Luisa caminó, el globo también, siempre a los pies. Al llegar a la esquina Luisa se detuvo, el globo azul también.
De pronto, en la otra esquina, transversalmente, apareció un hombre canoso. Vestía camisa blanca, pantalón marrón, chaleco gris.
El hombre cruzó la calle, se acercó a Luisa que no salía del asombro, porque la aparición de este señor como la del globo fue misteriosa, y preguntó:
—¿El globo es suyo?
—¡No!
—Entonces se lo llevaré a mis nietos.
El hombre canoso tomó el globo azul y desapareció.
Luisa dio la vuelta y regresó al departamento; olvidó las compras. Subió la escalera de prisa, nunca antes lo había hecho, sintió algo extraño en su interior. ¿Qué le estaba sucediendo?
Abrió la puerta del departamento previo golpecito. Al pasar por el espejo del living se detuvo a mirarse: Demasiadas arrugas, pensó, y recordó lo que había vivido minutos antes. No entendía nada.
Esa tarde, a las 4, se acordó de que aún no había hecho las compras. ¡Qué descuido!

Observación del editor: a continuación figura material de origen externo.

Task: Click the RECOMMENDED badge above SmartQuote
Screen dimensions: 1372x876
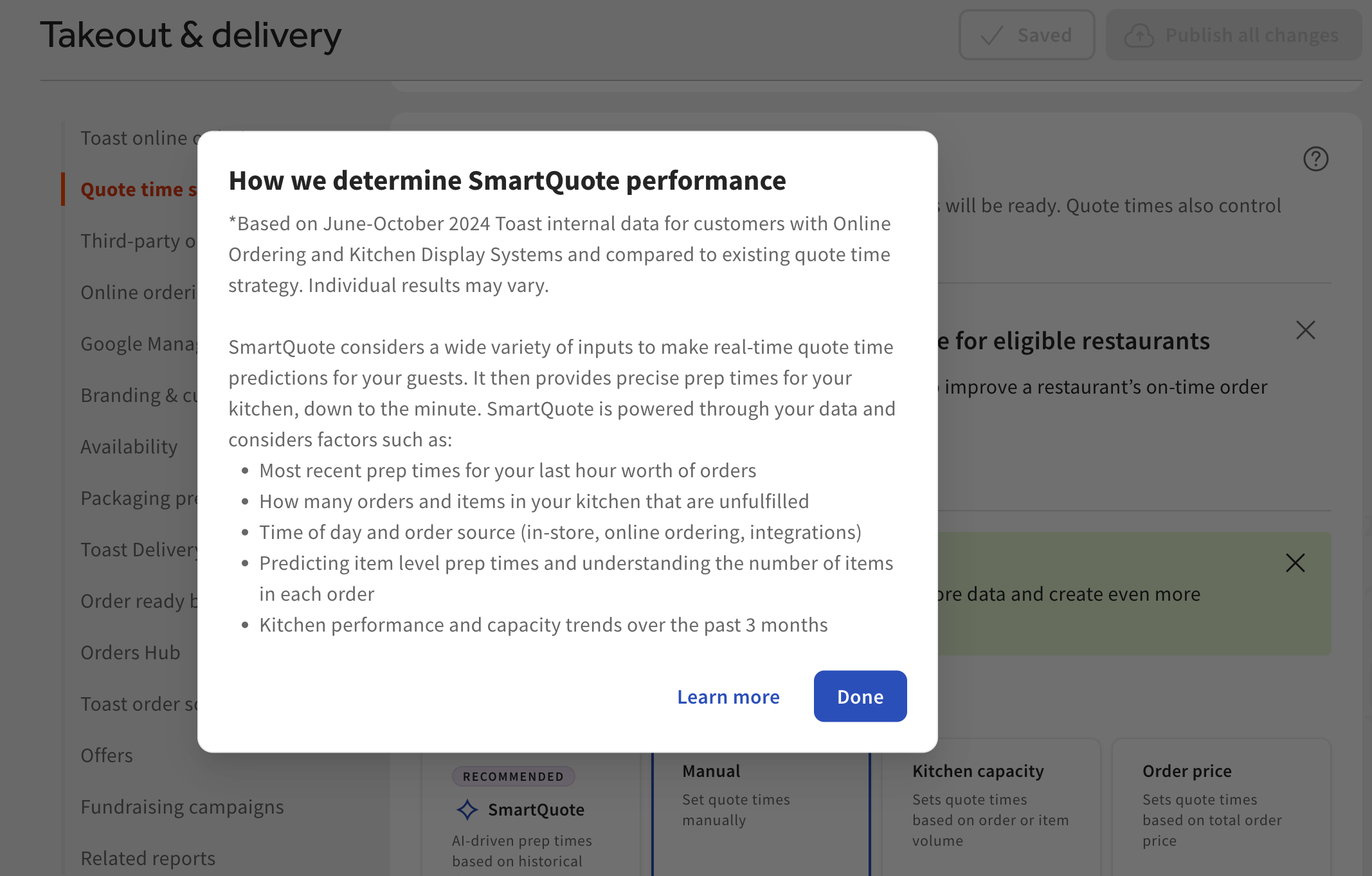Action: coord(512,776)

La verdulería quedaba a tres cuadras.
Tomó la canasta, antes de salir se acercó al espejo “espejito mágico”. Bajó la escalera. Al abrir la puerta de calle, el sol la encandiló. Cuando se repuso del impacto de la luz, vio el globo azul en la vereda, al lado de ella, a los pies.

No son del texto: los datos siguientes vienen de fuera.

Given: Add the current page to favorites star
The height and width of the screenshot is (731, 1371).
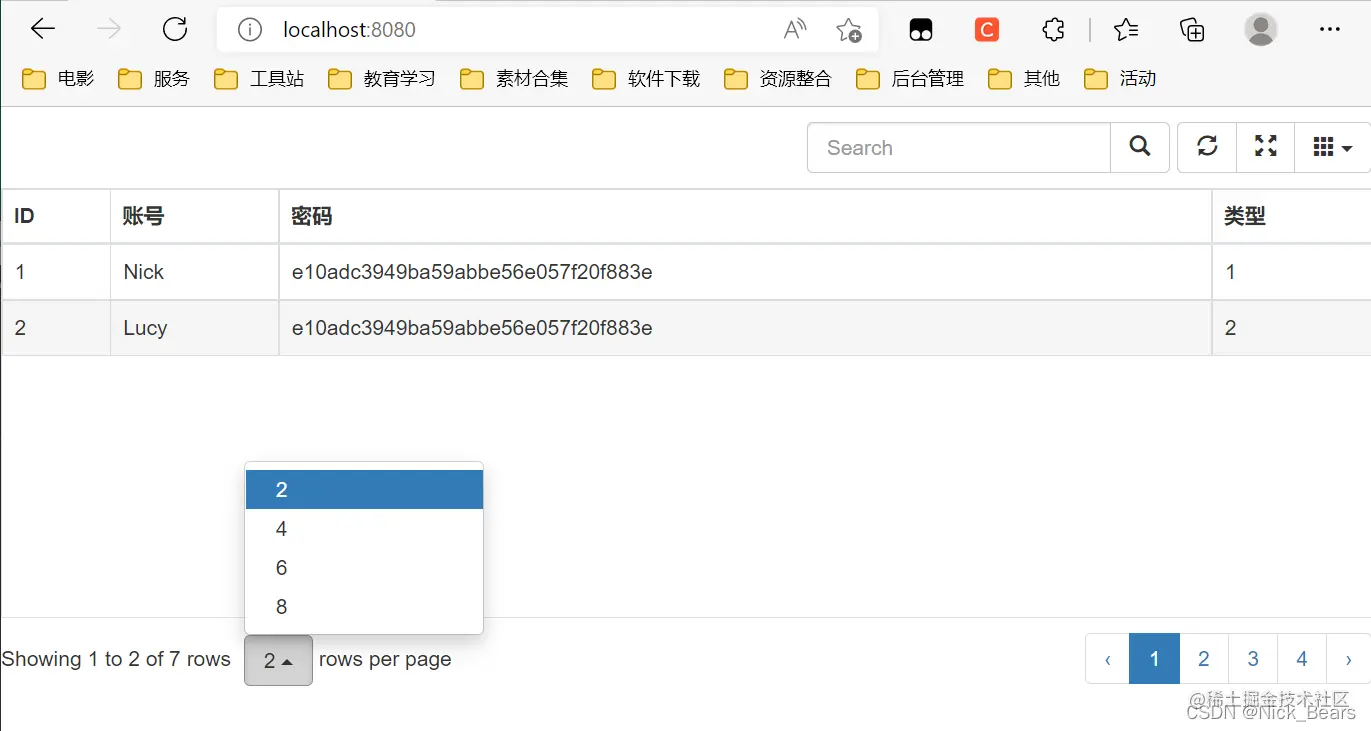Looking at the screenshot, I should 849,30.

Luisa miró a un lado y al otro. Nadie. En los balcones, no había niños, ni hermanos, ni empleada, ni madre, reclamando el globo azul.
—¡Oigan! ¿De quién es este globo?
Luisa, nerviosa, caminó hacia la esquina, el globo también, siempre a los pies. Al llegar a la esquina se detuvo, el globo azul también.
De pronto, apareció el hombre canoso que transversalmente cruzó la calle. Luisa tembló y un rubor afloró en sus mejillas. Le ardían.
El hombre canoso la miró y le preguntó:
—¿El globo azul es suyo?
—¡No!
—Entonces se lo llevaré a mis nietos.
El hombre canoso tomó el globo azul y desapareció.
Luisa demoró en dar la vuelta; pensativa, algo más que alegre, regresó al departamento.
Esa noche no pudo dormir. Los ojos del hombre canoso estuvieron presentes en ella casi todo el tiempo. ¡Al fin!, durmió una noche nueva.
A las 11 de la mañana del otro día se acordó de que aún no había hecho las compras. La verdulería quedaba a tres cuadras.
Tomó la canasta, se sacó el delantal, arregló sus cabellos, alisó su vestido nuevo, calzó los zapatos y dibujó una sonrisa.
Bajó la escalera deprisa.
—Adiós, doña Luisa. ¡Qué bien se la ve hoy!
—Gracias Valentina.
Luisa abrió la puerta de calle; el sol la encandiló. Cuando se repuso del impacto de la luz vio el globo azul en la vereda, al lado de ella, a los pies.
Repitió el movimiento de mirar a un lado y al otro. Nadie reclamaba el globo, en los balcones tampoco.
Caminó nerviosa hacia la esquina, el globo azul también.
De pronto, apareció el hombre canoso.
Luisa lo esperaba.
El hombre canoso cruzó transversalmente la calle. Luisa sonrió al sentir la cercanía del hombre.
Él la miró a los ojos. Ella se ruborizó. El hombre canoso bajó la mirada y le preguntó al globo azul:
—¿Es suya esta abuela?
—¡No! —contestó el globo.
—Entonces se la llevaré a mis nietos.
El hombre canoso le ofreció el brazo derecho a Luisa.
—¿Me acompaña?
Caminaron juntos por la vereda, el globo azul también.